Recebi uma ligação da equipe na madrugada, dizendo que a paciente estava com dores. Avisei a responsável médica da equipe, tentamos contato com um ginecologista – porque não temos um em nossa equipe –, mas não tivemos sucesso. Fomos assim mesmo para lá o mais rápido possível. Quando chegamos, a criança já havia nascido, estava viva e as duas pacientes – mãe e filha – recebendo os cuidados da equipe. Infelizmente, a mãe teve complicações e foi atendida depois pelo ginecologista. Porém, não resistiu. Foi muito triste porque ela era bem jovem e tinha toda a vida pela frente.

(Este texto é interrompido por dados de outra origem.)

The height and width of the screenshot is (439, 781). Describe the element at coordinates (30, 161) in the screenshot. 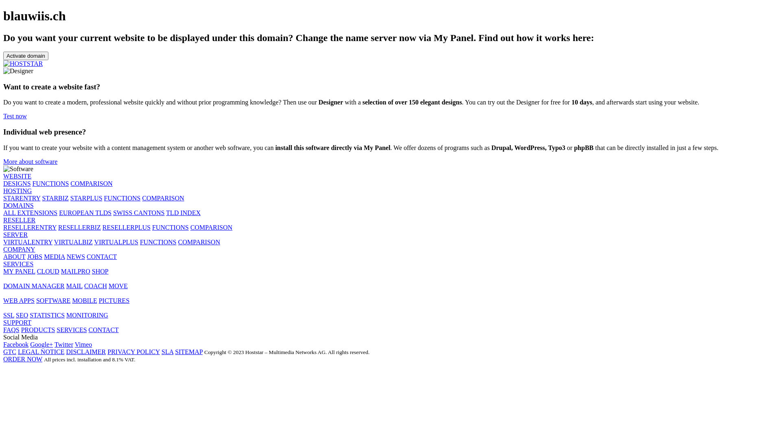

É costume em Guiné decidirem o nome da criança somente sete dias depois do nascimento. Os profissionais nacionais de MSF disseram que decidir o nome da criança era importante para a família, então a chamamos – os tios que moram na cidade, pois o pai mora bem longe – e também a tia que estava como acompanhante. Todos estavam presentes e olhavam de longe para a bebê porque não podiam se aproximar.

Então, fizeram um ato cerimonial, com oração, e falaram que o nome seria Nubia. Fiquei emocionada e ao mesmo tempo bastante surpresa, porque não esperava por aquilo. Fiquei muda e estática e a única coisa que consegui dizer foi um discreto obrigada enquanto todos faziam a maior festa.

Depois me falaram que foi a tia que já estava conosco há algum tempo como acompanhante que deu o nome… Na verdade, eu fui a primeira pessoa estrangeira com quem ela teve contato no momento de sua chegada. Vejo que foi a forma que eles tiveram de agradecer a toda a equipe o cuidado que estávamos tendo. Mesmo tendo perdido a mãe da criança, estavam gratos à equipe.

A bebê Nubia não é a primeira bebê a nascer viva. Porém, em geral, os recém-nascidos de mães com Ebola morrem poucas horas ou dias após o nascimento. Essa bebê sobreviveu, lutou para continuar viva e agora está curada. O fato de ela sobreviver foi inédito. Ela foi monitorada e acompanhada todos os dias com exames e avaliação médica. Como era um fato inédito, não sabíamos como o organismo responderia ao tratamento que ela recebeu.

O dia da saída da Nubia do Centro de Tratamento de Ebola foi emocionante. Estavam presentes o pai, o casal de tios que irão cuidar dela e um outro tio. Nós, da equipe multidisciplinar, fizemos a maior festa. Tiramos muitas fotos enquanto vestiam a bebê com um lindo vestido. Foi emocionante vê-la partir recebendo o amor de sua família. Apesar de todo o amor que todos nós temos por ela, não é o mesmo amor que ela teria a partir dali com seus familiares. Desejo longa e feliz vida para essa linda bebê. Muito feliz por ela ter meu nome, assim faço parte de sua história.